In deciding what Order to make the Court takes into account numerous factors which include:
- The direct or indirect financial contribution made by either party towards the acquisition, conservation or improvement of an asset. An example would be coming into the marriage with an interest in real estate.
- The contribution other than financial contribution made directly by a party to the acquisition conservation or improvement of an asset. For example, a party who paints the house makes a non-financial contribution.
- The contribution made by a party to the welfare of the family. This includes the role played by one or other partners as the homemaker and parent.
- The effect of any proposed order on the earning capacity of either party.
- A whole range of matters which are directed more to the future needs of each party. Included here are issues such as the state of health of each party, the question of whether one or other party has an obligation to support a child of the marriage and the ability of each party to obtain to continue work.
- The Court will also consider the fairness and equity of the proposed division of assets
An application for property settlement can be made immediately following separation and it is not necessary to wait until divorce. However, once a divorce has been obtained the application for property must be made within twelve months of the date of the decree absolute (a month after the divorce hearing). If the application is not lodged within that time a person must prove to the Court that there are special circumstances which allow the application to be made late.
Reaching agreement as to division of property
Generally speaking, when lawyers are consulted about property settlement their initial aim is to have the parties reach an agreement on the settlement without the need to issue proceedings through the Court.
If that can be done there is a considerable saving in both time and cost not to mention a significantly lower level of stress for all concerned. If agreement is reached it can be evidenced by Consent Orders or a Binding Financial Agreement .
Consent Orders are obtained by a very straight forward procedure which does not involve either party or their solicitors actually attending Court. It is important that the agreement is evidenced in writing, particularly where the parties enter into a transfer of property as part of the property settlement (such as where one transfers his or her interest in the home to the other) as stamp duty liability is waived.

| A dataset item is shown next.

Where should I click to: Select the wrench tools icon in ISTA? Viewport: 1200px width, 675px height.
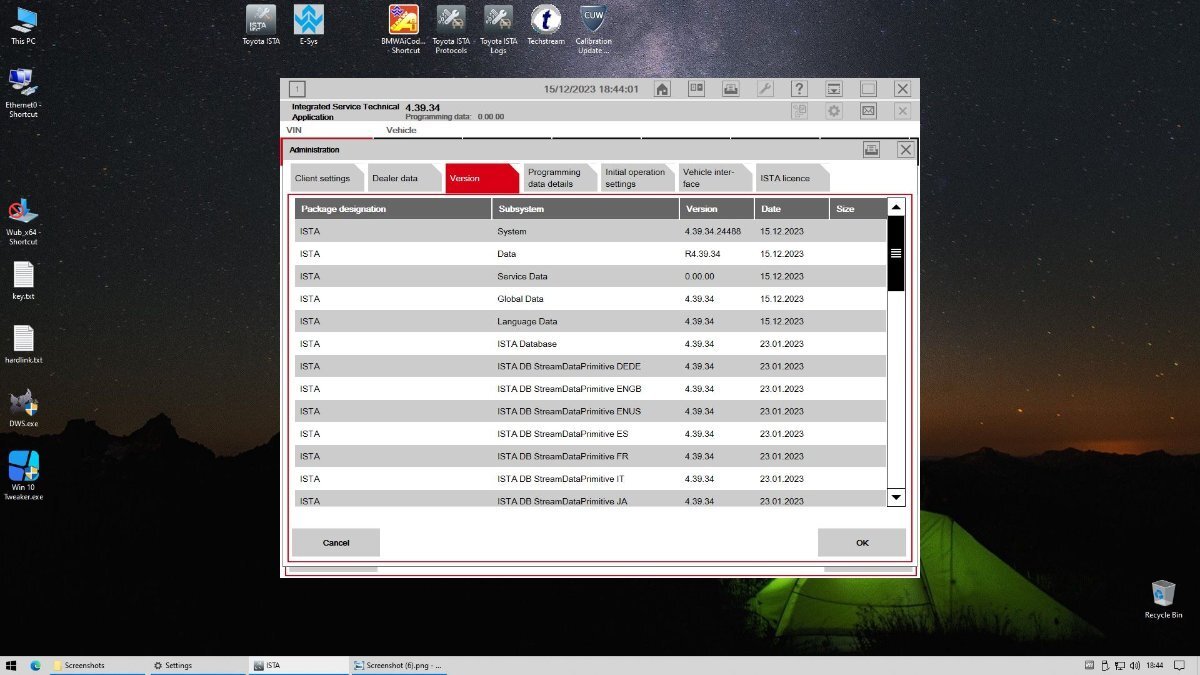(x=764, y=88)
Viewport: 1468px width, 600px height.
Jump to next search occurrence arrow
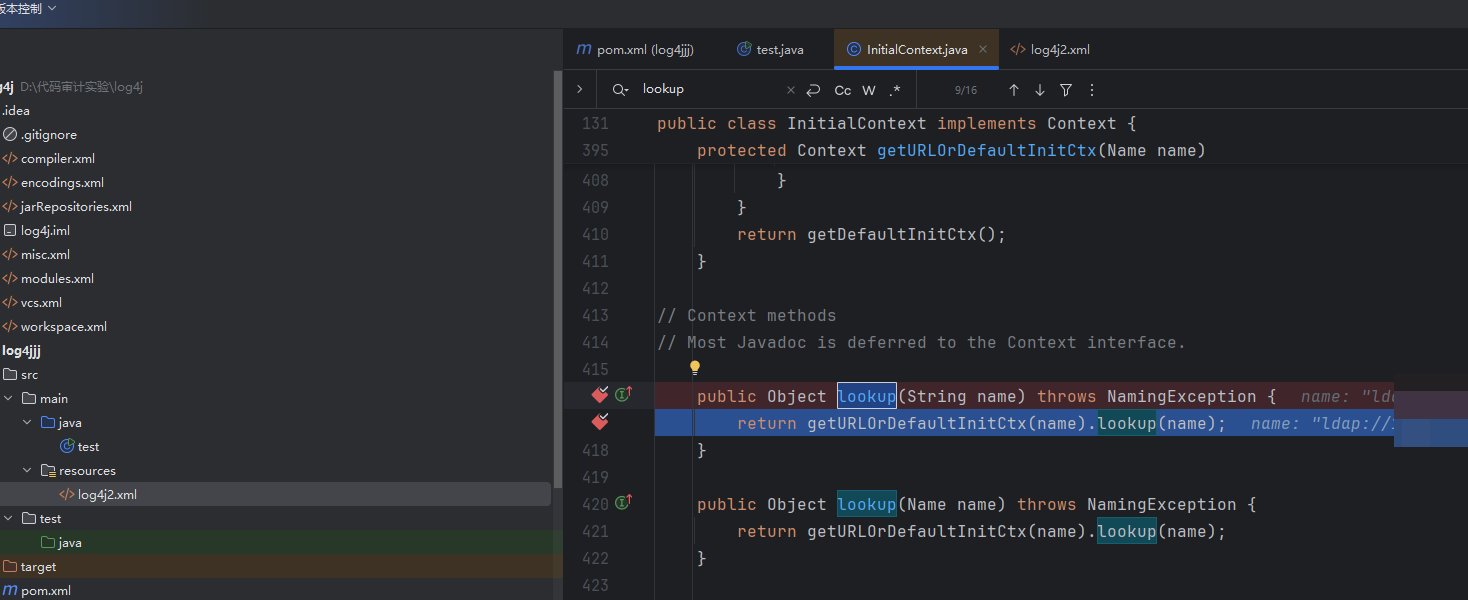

In the event that the parties are unable to reach an agreement one or other of them will issue an application to the Court and at that time also file a statement setting out their financial circumstances.
Once the application has been issued by the Court, copies of the documents are served on the other party who should then file a response together with a statement of their financial circumstances.
The parties are required to attend a Conciliation Conference, which is an occasion when the Registrar and the legal representatives assist the parties in making a concerted effort to reach a settlement. If a settlement is reached at that time often the details can be written out in the form of Court Orders and the Registrar conducting the conference will make the Orders then and there, finalising the matter. Otherwise the Orders can be prepared and signed over the ensuing days and forwarded to the Court.
If the conference is unsuccessful either at that time or at a later date the Registrar will give directions for the filing of material and other things required to be done to prepare the matter for hearing and will list the matter for hearing. The hearing is conducted before a Judge and each party and his or her witnesses give evidence.
A lot of property matters are settled at or as a direct result of the conciliation conference. Nonetheless, if the parties can reach an agreement at any time the matter can generally be finalised immediately.